The bravery comes to challenge how your company operates, its implicit beliefs and philosophies (e.g., The unspoken creed…once in automotive always in automotive). Your culture can create its own distractions which interfere with what seems right, intuitive and obvious. Many times, discussing this tension is repressed so that “we don’t take our eye off-the-ball,” or so we don’t offend others. Consequently, leaders often focus on the seemingly “urgent” and let the critical issues slide. They take refuge in “safe” financial performance targets that can’t be easily disputed. These targets rarely support desired behaviors or intuitive outcomes.
Yet there are automotive dependent manufacturers in West Michigan that are wondering how to “keep it shiny side up!”
So in this fog of war, where do leaders look to survival?
If you look at successful companies, they have varied strategies, structures and systems. However, their leaders do have something in common. They share surprisingly consistent philosophies.
These successful leaders have moved away from over reliance on very formal ways of running their organizations (like articulating strategies, building structures and developing systems). They have moved toward using more organic ways of managing (like engaging people in defining a purpose, implementing through necessary and defined processes and developing people).

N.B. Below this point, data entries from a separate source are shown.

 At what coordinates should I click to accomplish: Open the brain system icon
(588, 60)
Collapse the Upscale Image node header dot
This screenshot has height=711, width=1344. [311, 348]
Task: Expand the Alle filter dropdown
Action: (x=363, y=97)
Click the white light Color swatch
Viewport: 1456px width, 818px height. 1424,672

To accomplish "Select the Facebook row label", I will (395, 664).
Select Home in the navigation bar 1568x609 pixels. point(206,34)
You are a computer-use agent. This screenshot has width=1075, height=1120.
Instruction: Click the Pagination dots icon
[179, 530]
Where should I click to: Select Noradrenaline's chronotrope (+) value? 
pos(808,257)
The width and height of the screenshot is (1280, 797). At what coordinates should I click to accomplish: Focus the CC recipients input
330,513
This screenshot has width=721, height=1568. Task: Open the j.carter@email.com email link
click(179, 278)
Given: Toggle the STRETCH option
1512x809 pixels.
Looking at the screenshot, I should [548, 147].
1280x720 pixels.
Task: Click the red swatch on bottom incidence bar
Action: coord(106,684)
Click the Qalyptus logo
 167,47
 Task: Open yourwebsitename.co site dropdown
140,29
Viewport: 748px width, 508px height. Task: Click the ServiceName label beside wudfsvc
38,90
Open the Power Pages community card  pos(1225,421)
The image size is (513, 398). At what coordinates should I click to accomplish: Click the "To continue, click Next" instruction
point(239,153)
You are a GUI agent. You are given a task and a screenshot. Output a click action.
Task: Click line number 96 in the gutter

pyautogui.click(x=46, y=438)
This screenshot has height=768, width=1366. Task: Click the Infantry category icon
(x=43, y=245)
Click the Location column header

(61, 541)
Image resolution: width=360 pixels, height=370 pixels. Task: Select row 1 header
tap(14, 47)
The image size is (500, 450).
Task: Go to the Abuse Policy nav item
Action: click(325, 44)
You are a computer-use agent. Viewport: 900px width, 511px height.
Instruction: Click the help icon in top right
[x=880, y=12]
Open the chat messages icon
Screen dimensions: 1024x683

So what does this point out? It goes to the root of why so many change initiatives fail (60% +) even after overdosing on business re-engineering and other scientific management techniques. Many Leaders manage what is easy to manage (like managing numbers and not people). They’ve been trained in the scientific disciplines. They forget they are managing an “organism.” They dismiss the small and gradual steps associated with real change for grandiose strategies
So, let’s put this into perspective. Successful leaders recognize that an organization’s purpose is more important than short-term outcomes. Why? Outcomes change – their purpose does not! Their focus is on how they can create committed members of a purposeful organization. Putting purpose above outcomes, allowing new improved outcomes to take precedence and promoting different things to be done takes bravery.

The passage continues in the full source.